Quote:
Originally Posted by Beasting
As far as sw development jobs go, how much of a typical 8+ hour day are you actually "working?" The one tech job I did have, only involved maybe 2-3 hrs/day (on average) of actual software work. The rest of the day was spent pretty much surfing the web, emailing friends, etc. It got really boring. I actually wanted more work, though I'm not sure 8-10 hrs a day of coding wouldn't have driven me mad. Can anyone comment on this? What do the majority of jobs offer in terms of actual "work," throughout a typical day, and is there a sweet spot in terms of how much coding is just right?
My work is split between front end (AngularJS/Angular5 javascript/typescript) and devops/cloud/SRE whatever you want to call it. I would say a typical day of work is split up as:
50% coding (including debugging -> swearing at monitor)
20% reading/learning
10% designing/discussing code or system architecture/'grooming' stories (estimating how long a feature would take and offering input to the designers/product owner)
10% reviewing other people's code
10% the standard mundane admin tasks which come in any job (including poker!)
I enjoy it all very much. Problem solving is infinitely satisfying. HTML/CSS is damn boring but once you know it you know it and it becomes second nature (CSS perhaps less so, but just learn it if you want to do any front end web stuff).
Quote:
Originally Posted by Beasting
I can see how building things from scratch can ramp up the learning curve really quickly. My problem is I'm such a beginner I don't even know where to begin. Literally the only thing I may can do is construct a super simple static, generic, boring web page. Given that info, what would you recommend as for building something or else getting tools under my belt first?
Do you know how host this static webpage? How to spin up a local server? Even better, host it in the cloud (read up on AWS, Google Cloud, Azure - huge topics but lots and lots of tutorials/decent documentation). If reading up on AWS, start off with S3 or Elastic Compute Cloud.
Don't think anyone has suggested this here which I'm surprised at, but I would get very comfortable in the command line. Terminal on MacOS/Linux or Windows Powershell. You will spend a lot of time in here.
Pick a programming language and learn the very basics. I suggest either Python or Ruby - these both have terse syntax so are easy to read, harder to make mistakes with + have a large online community where people will have fallen in similar pitfalls. Google your question and odds are it has been asked on StackOverflow.
Once you are comfortable with these languages then I'd definitely recommend learning a bit of Javascript and a solid backend language, like Java (object oriented programming) or Scala (functional).
If you are a totally new to programming, in your chosen first language ask yourself these questions:
- What data structures exist and how do I manipulate them?
- How do I make the program do something if a condition is met? e.g. if the sum of some numbers matches something else, display some text.
- How do I make the program repeatedly do something until a condition is met? e.g. a counter reaches a certain point
- How can I read the contents of a text file sitting in my filesystem?

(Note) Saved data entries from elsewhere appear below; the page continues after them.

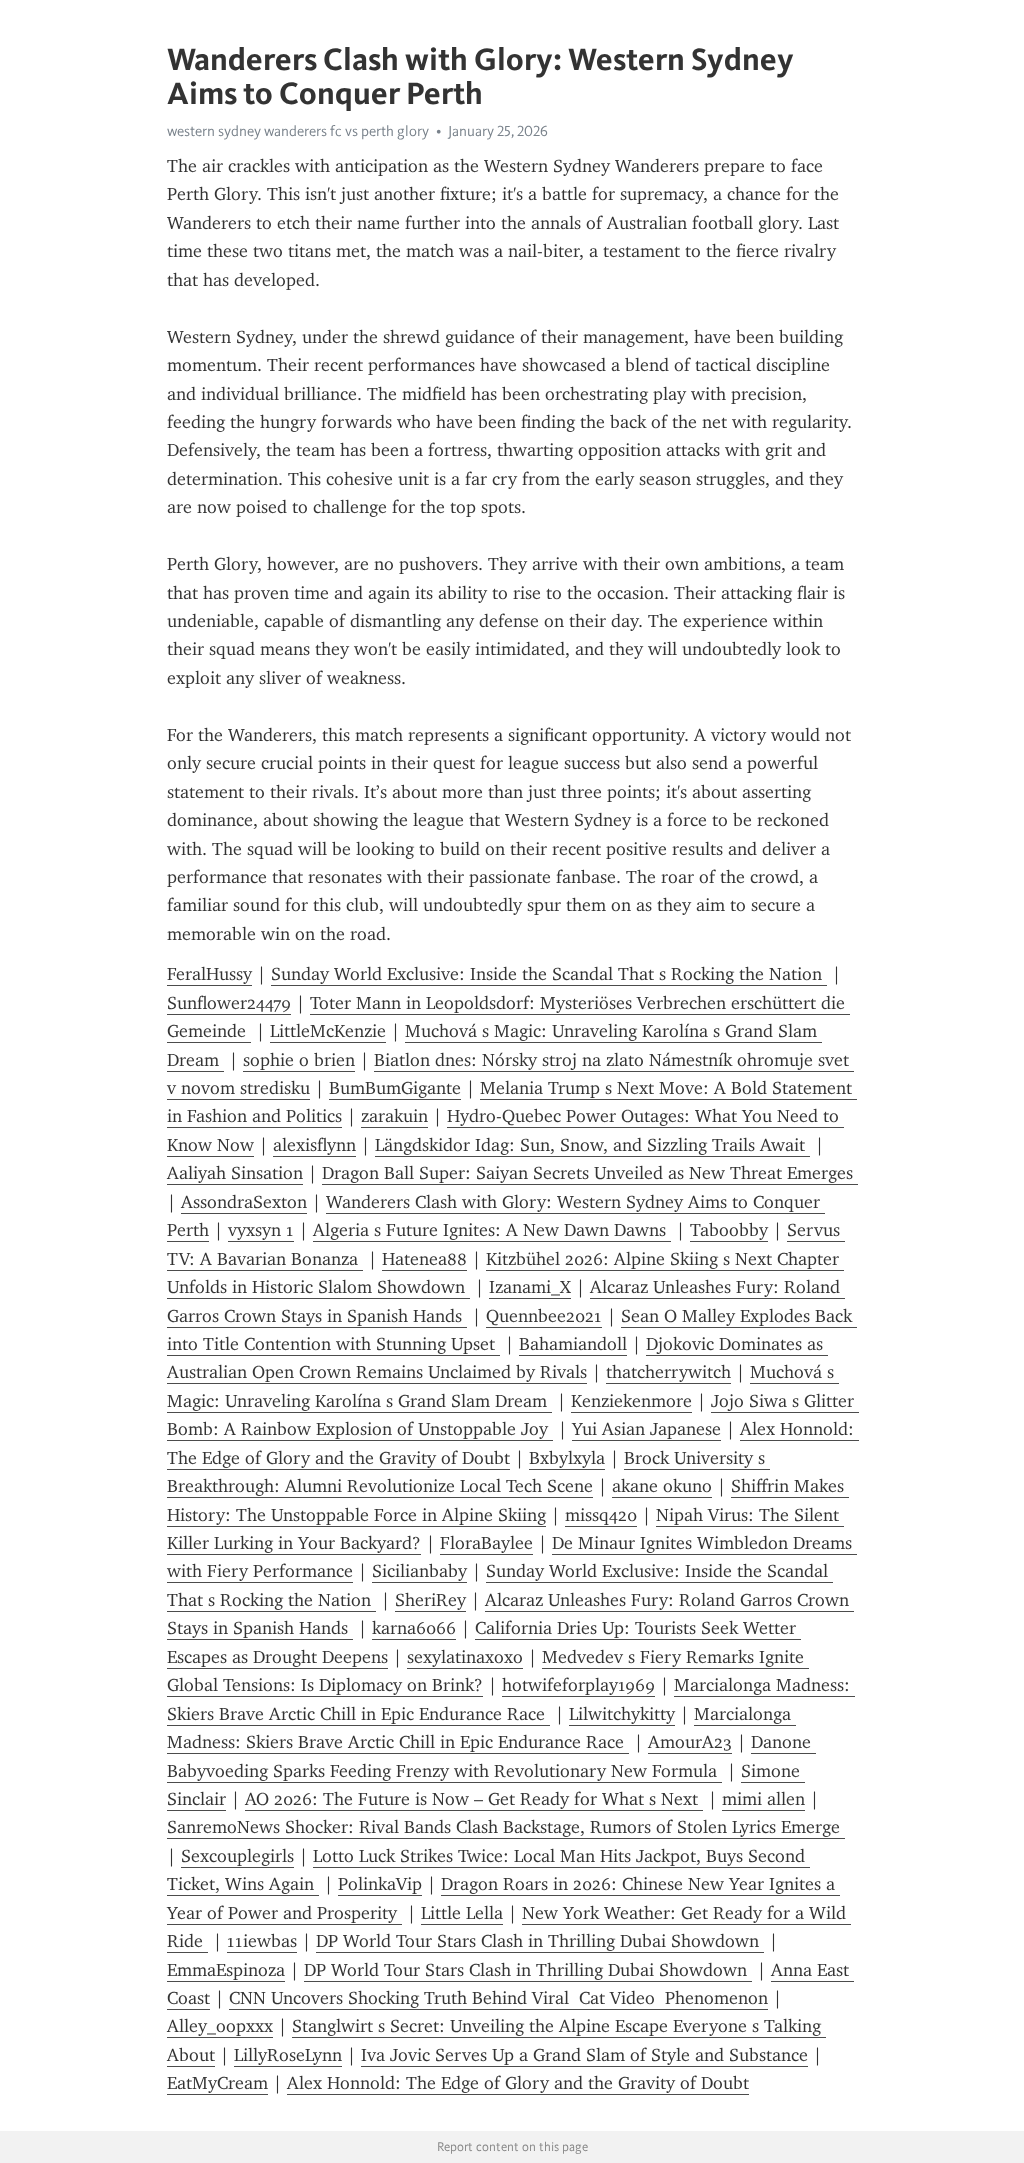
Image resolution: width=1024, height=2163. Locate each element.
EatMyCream (217, 2083)
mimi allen (763, 1799)
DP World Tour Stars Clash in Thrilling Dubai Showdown (540, 1941)
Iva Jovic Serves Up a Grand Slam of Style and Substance (584, 2055)
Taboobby (729, 1230)
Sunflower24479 (229, 1003)
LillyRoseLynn (288, 2055)
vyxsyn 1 (261, 1230)
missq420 (601, 1515)
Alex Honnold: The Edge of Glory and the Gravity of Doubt (518, 2083)
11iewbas (262, 1941)
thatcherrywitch (668, 1372)
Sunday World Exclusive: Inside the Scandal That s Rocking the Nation (549, 974)
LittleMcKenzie (328, 1031)
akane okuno (662, 1486)
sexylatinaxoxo (465, 1657)
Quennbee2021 (544, 1316)
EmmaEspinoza (226, 1970)
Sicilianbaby (419, 1571)
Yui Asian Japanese (646, 1429)
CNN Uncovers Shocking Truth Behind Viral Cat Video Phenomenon (498, 1998)
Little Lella (462, 1913)
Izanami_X (530, 1287)
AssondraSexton (244, 1202)
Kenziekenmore (631, 1401)
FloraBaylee (486, 1543)
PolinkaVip (380, 1884)
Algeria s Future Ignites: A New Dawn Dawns (492, 1230)
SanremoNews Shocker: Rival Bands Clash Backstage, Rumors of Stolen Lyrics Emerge (506, 1827)
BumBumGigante (395, 1088)
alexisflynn (314, 1145)
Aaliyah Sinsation (235, 1173)
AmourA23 (690, 1742)
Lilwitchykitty (622, 1714)
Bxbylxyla (567, 1458)
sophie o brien (299, 1060)
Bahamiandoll (573, 1344)
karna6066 (414, 1628)
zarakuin (394, 1116)
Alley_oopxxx (220, 2026)
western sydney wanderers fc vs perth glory (298, 131)
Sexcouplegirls (237, 1856)
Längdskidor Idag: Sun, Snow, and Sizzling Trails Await (592, 1145)
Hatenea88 (424, 1259)
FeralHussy (209, 974)
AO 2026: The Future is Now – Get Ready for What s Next (474, 1799)
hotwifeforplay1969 (578, 1685)
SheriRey (430, 1600)
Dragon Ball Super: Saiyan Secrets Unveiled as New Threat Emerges (590, 1173)
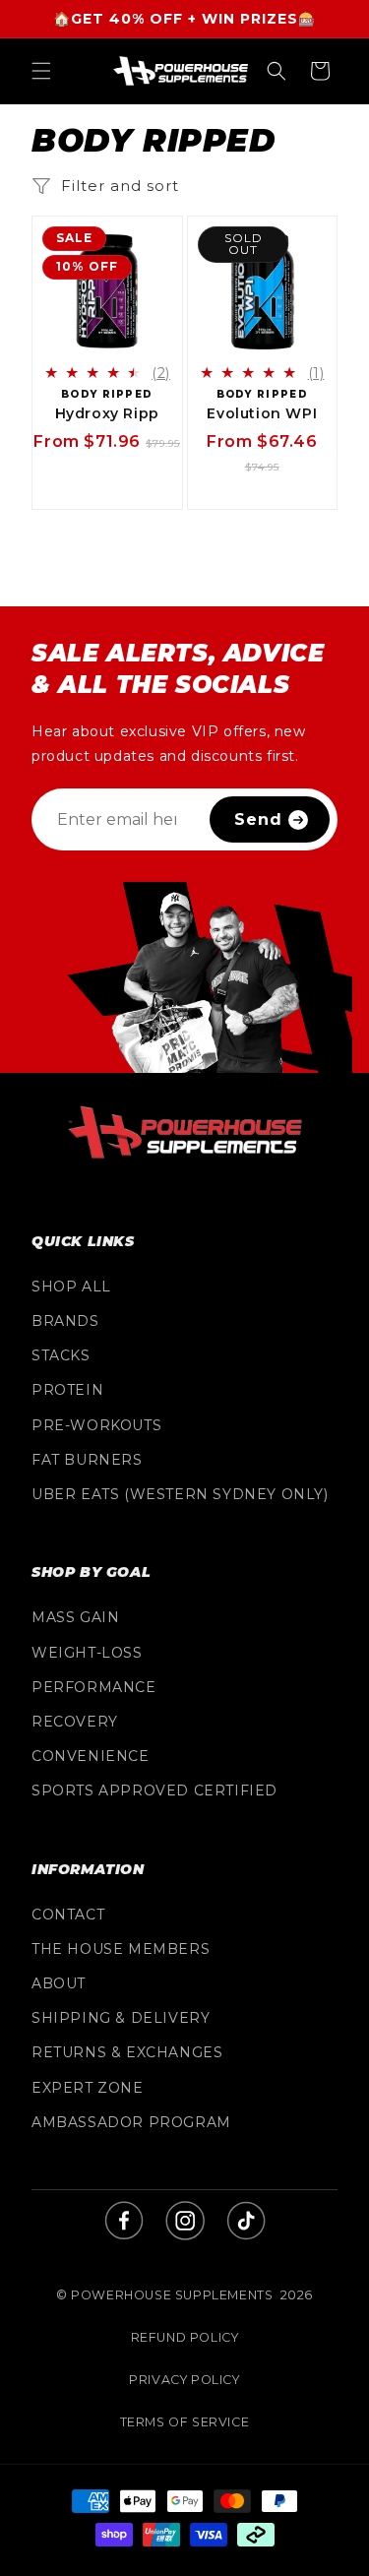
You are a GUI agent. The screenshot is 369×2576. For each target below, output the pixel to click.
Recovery (74, 1721)
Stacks (61, 1355)
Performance (93, 1687)
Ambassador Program (131, 2122)
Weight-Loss (87, 1653)
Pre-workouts (96, 1425)
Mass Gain (75, 1617)
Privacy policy (184, 2379)
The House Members (120, 1949)
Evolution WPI (262, 413)
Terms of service (185, 2422)
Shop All (71, 1286)
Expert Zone (87, 2088)
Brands (65, 1321)
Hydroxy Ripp (107, 413)
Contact (67, 1914)
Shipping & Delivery (120, 2018)
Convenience (90, 1756)
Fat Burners (87, 1460)
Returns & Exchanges (126, 2052)
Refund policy (185, 2337)
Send (258, 819)
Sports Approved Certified (154, 1790)
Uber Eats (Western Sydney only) (180, 1494)
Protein (67, 1390)
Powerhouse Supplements (172, 2295)
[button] (41, 71)
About (58, 1983)
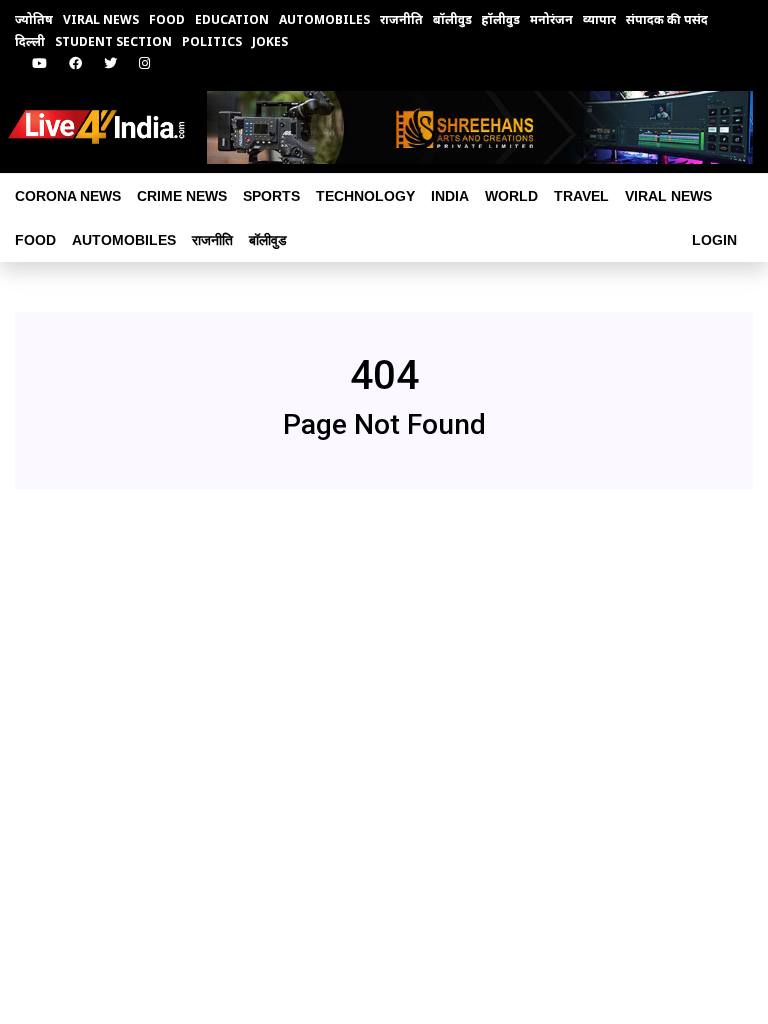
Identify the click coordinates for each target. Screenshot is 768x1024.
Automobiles (324, 19)
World (511, 196)
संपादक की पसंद (667, 19)
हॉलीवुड (501, 19)
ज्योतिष (34, 19)
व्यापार (599, 19)
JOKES (270, 41)
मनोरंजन (551, 19)
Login (714, 240)
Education (232, 19)
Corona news (68, 196)
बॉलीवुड (452, 19)
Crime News (182, 196)
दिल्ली (30, 41)
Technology (365, 196)
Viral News (101, 19)
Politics (212, 41)
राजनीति (401, 19)
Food (167, 19)
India (450, 196)
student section (113, 41)
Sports (271, 196)
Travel (581, 196)
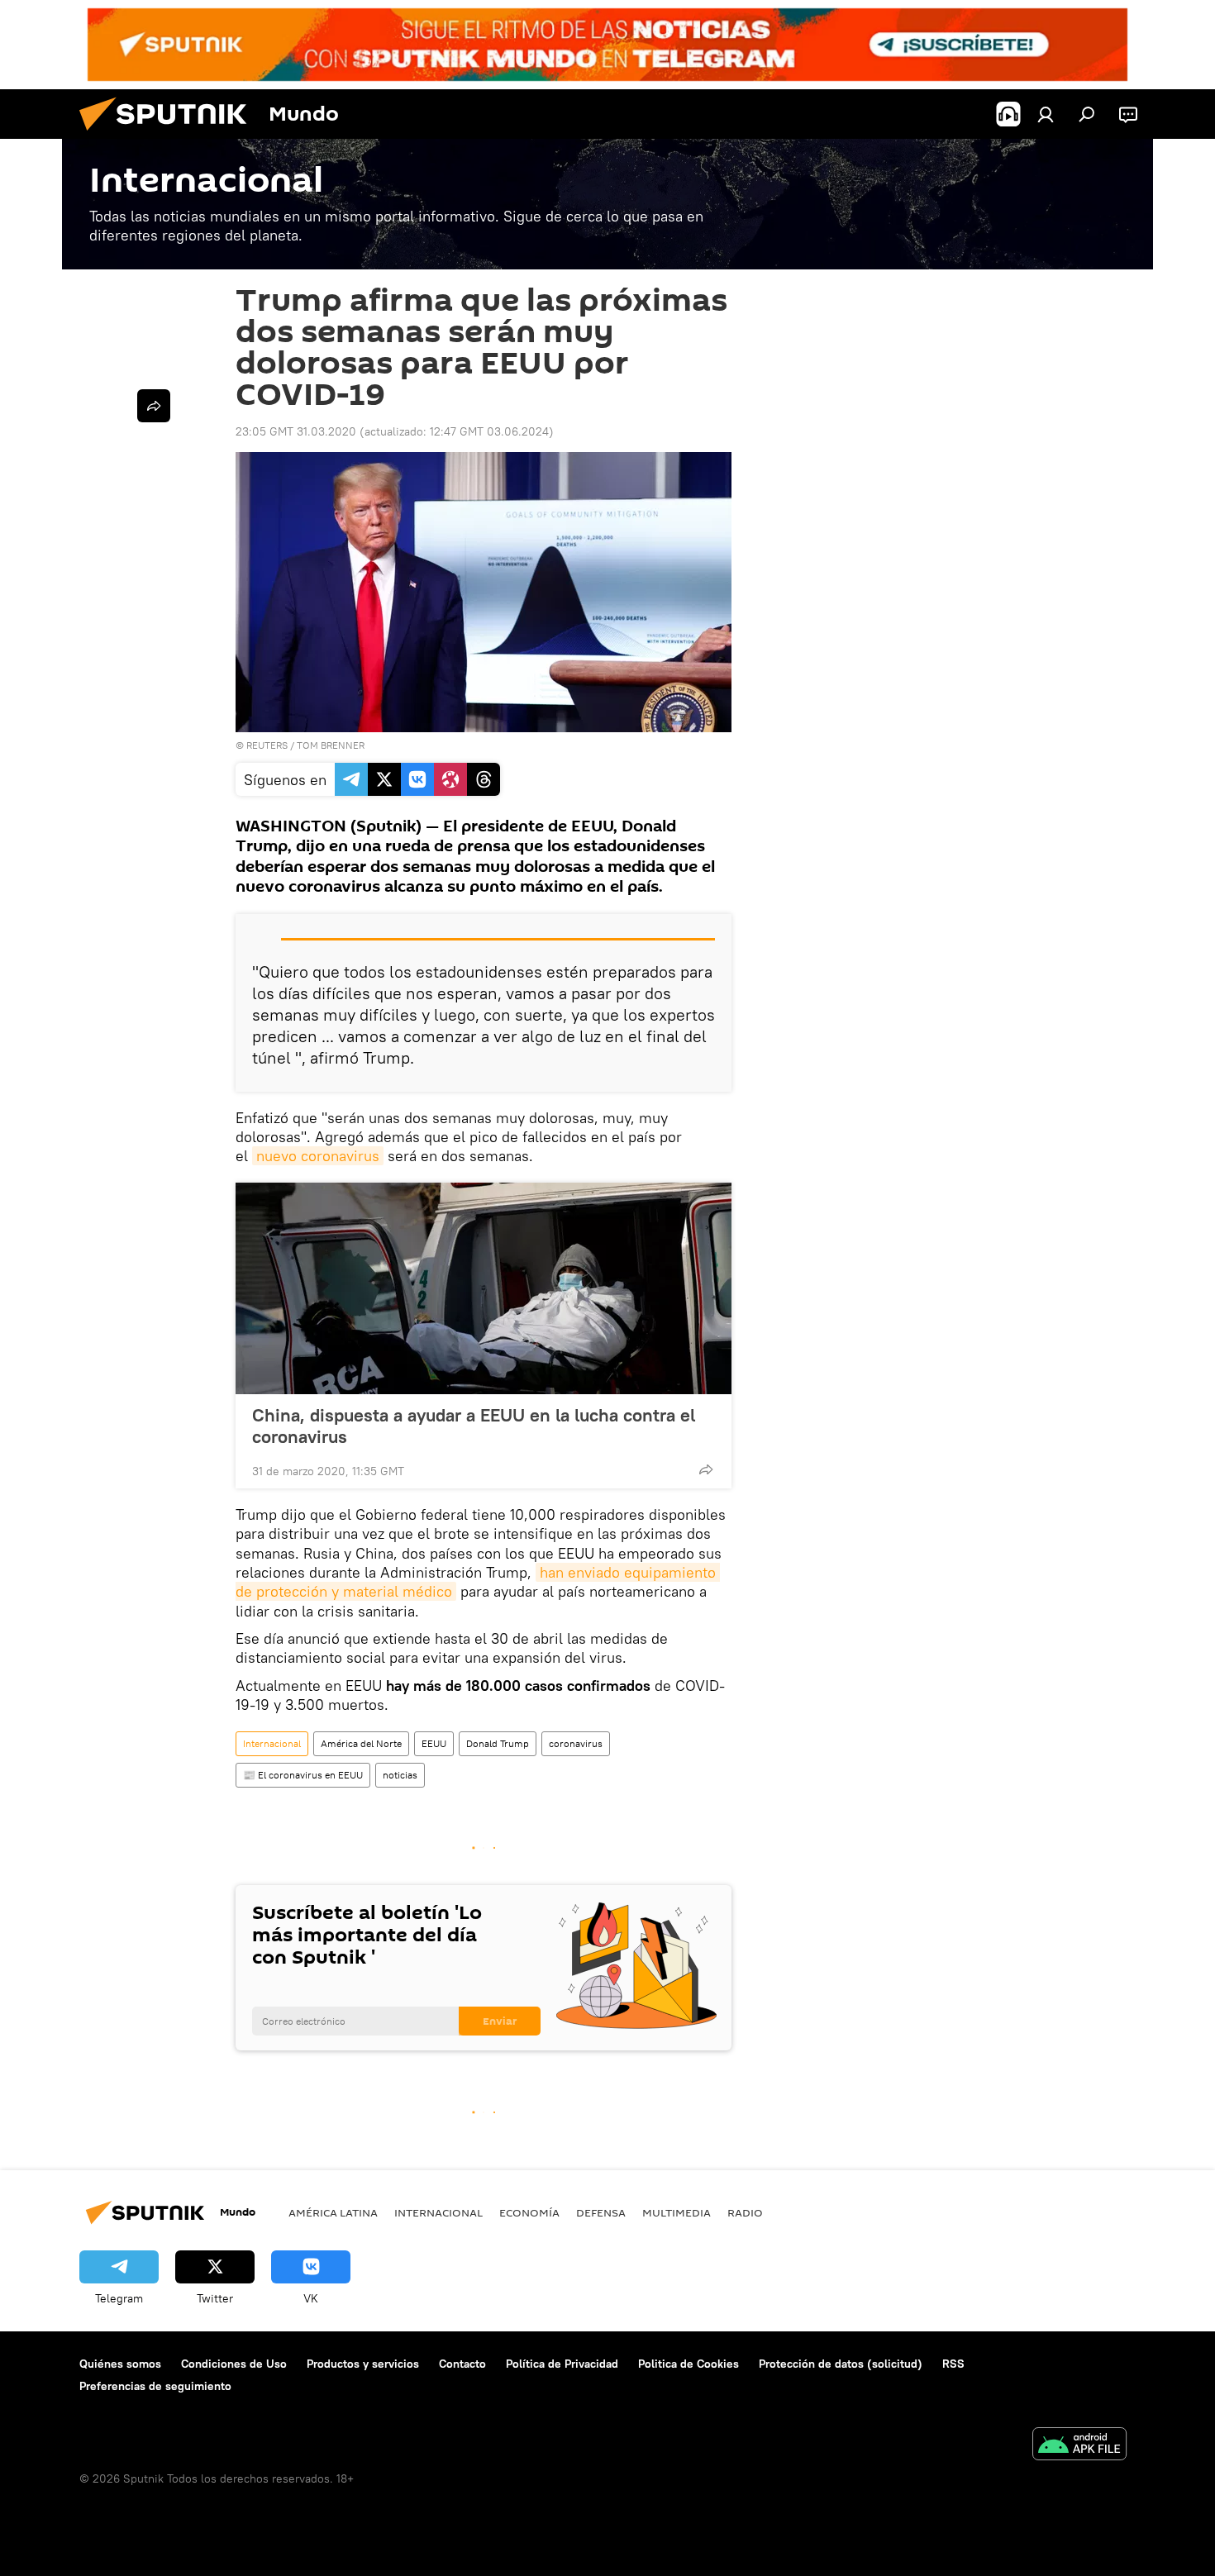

- How do I print to stdout?
Some ideas off the top of my head for first programs to write if you are true programming n00b (all these programs should be designed to run in the command line, i.e. by running your insert_cool_name_here.py file):
- A program which asks certain questions and accepts user input (stdin). Displays specific text depending on the user's input. Like a very simple MUD game.
- Create some random files in some folder on your computer. Name a few of them in a similar way, give some of them the same extensions (e.g. .txt, .mov, .pdf). Now write a program which, when run and given the path to these files, rearranges them into specific folders depending on their extensions, or filenames or some other metadata you can pull from the file in a different to way to just parsing the filename.
- A program which, at random, will show you some different output
Quote:
Originally Posted by JC2612
Want real freedom? Learn to code, put in your time at some companies and work your ass off learning as much as possible, and start freelancing after 3-5 years. $100.00 an hour contracts aren't hard to find for solid devs. Set your own hours and variance free money (sort of, contracting downtime is its own form of variance).